---- TEXTO PARA LEITURA

Trump suspende lei que levou a multa bilionária da Odebrecht e Petrobras

Legislação que permitiu EUA processar empresas estrangeiras ajudou a minar concorrentes, apontam especialistas

Foto: GPO/ Fotos Públicas

Por Natália Viana

Da Agência Pública

Em 10 de fevereiro, Donald Trump emitiu uma ordem executiva para que o Departamento de Justiça suspenda a aplicação da Lei de Práticas Corruptas no Exterior, a Foreign Corrupt Practices Act (FCPA) por 180 dias e reavalie a estratégia para novos processos. Segundo a ordem, a segurança nacional americana “depende em parte substancial da obtenção de vantagens comerciais estratégicas pelos Estados Unidos e pelas suas empresas, seja em minerais críticos, portos de águas profundas ou outras infraestruturas ou ativos essenciais”. O presidente a acusa a FCPA de impedir empresas americanas de irem contra “práticas de negócios rotineiras em outros países” e prejudicar a “competitividade americana”.

Porém, segundo diversos estudiosos, desde 1988, quando a FCPA foi reformada, ela tem sido usada prioritariamente contra empresas estrangeiras, e não americanas. Essa mudança na legislação permitiu o Departamento de Justiça dos EUA (DOJ) investigue e puna, nos Estados Unidos, atos de corrupção que envolvam autoridades estrangeiras praticados por empresas e pessoas estrangeiras, independente de onde tenham ocorrido – basta que tenha havido transferência de dinheiro por algum banco americano, que se vendam ações de empresas envolvidas na bolsa nos EUA, ou até mesmo que a propina tenha sido paga em dólares.

--------

ORDEM DE SERVIÇO 1 => Segundo a reportagem sobre a FCPA, quais condições bastam para que o Departamento de Justiça dos EUA possa punir atos de corrupção praticados por empresas e pessoas estrangeiras?
ORDEM DE SERVIÇO 2 => Como fica em inglês esta frase da reportagem sobre a FCPA: “Em 10 de fevereiro, Donald Trump emitiu uma ordem executiva para que o Departamento de Justiça suspenda a aplicação da Lei de Práticas Corruptas no Exterior, a Foreign Corrupt Practices Act (FCPA) por 180 dias e reavalie a estratégia para novos processos.”?
ORDEM DE SERVIÇO 3 => Estenda a reportagem sobre a FCPA a partir do ponto em que ela termina.
Os itens são material à parte, sem relação com a reportagem sobre a FCPA.

---- REGISTROS DE DADOS

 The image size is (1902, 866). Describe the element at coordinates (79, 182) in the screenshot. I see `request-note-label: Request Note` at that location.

--------
---- REGISTROS DE DADOS

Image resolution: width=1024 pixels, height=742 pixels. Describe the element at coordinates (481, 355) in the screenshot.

--------

RESPOSTA 1 =>
- Ter havido transferência de dinheiro por algum banco americano
- Serem vendidas ações das empresas envolvidas na bolsa nos EUA
- Ter sido a propina paga em dólares

RESPOSTA 2 => On February 10, Donald Trump issued an executive order directing the Department of Justice to suspend enforcement of the Foreign Corrupt Practices Act (FCPA) for 180 days and to reassess its strategy for new prosecutions.

RESPOSTA 3 =>
Foi esse o caso da Odebrecht e da Petrobras. Em dezembro de 2016, a Odebrecht, junto com sua subsidiária Braskem, fez um acordo com o DOJ no qual ambas concordaram em pagar um mínimo de US$ 3,2 bilhões aos EUA, Suíça e Brasil – total depois reduzido para 2,6 bilhões de dólares – pelas práticas de corrupção ocorridas. Na época, foi o maior acordo global de corrupção internacional. Já a Petrobras fechou acordo em 1,8 bilhão de dólares com o governo americano em 2018. 

Ambas foram processadas pelo DOJ nos Estados Unidos por corrupção ocorrida no Brasil através de depoimentos e evidências obtidas em aliança com a Força-Tarefa de Curitiba, durante a Operação Lava Jato.

POR QUE ISSO IMPORTA?
A Lei de Práticas Corruptas no Exterior (FCPA) permitiu aos EUA processar empresas brasileiras como a Petrobras e a Odebrecht, no contexto da Operação Lava Jato.
A legislação é apontada como uma ferramenta para o país minar concorrência estrangeira em mercados estratégicos para os EUA.

As multas aplicadas foram, inclusive, divididas com o Brasil. O caso mais notório foi o da Petrobras, cuja multa foi alvo de disputas judiciais porque seria usada, originalmente, para criar uma fundação para o combate à corrupção, com forte influência do Ministério Público Federal em Curitiba (MPF). A fundação foi posteriormente suspensa pelo Supremo Tribunal Federal (STF). Como a Agência Pública revelou, na mesma época Deltan Dallagnol e Sergio Moro abriram empresas para ministrar cursos e palestras anticorrupção.  

As negociações da divisão dos valores ocorreram desde 2015. Segundo os diálogos vazados ao Intercept Brasil e compartilhados com a Pública, os procuradores de Curitiba valeram-se da pressão dos EUA para ampliar as multas e pressionar investigados a colaborar.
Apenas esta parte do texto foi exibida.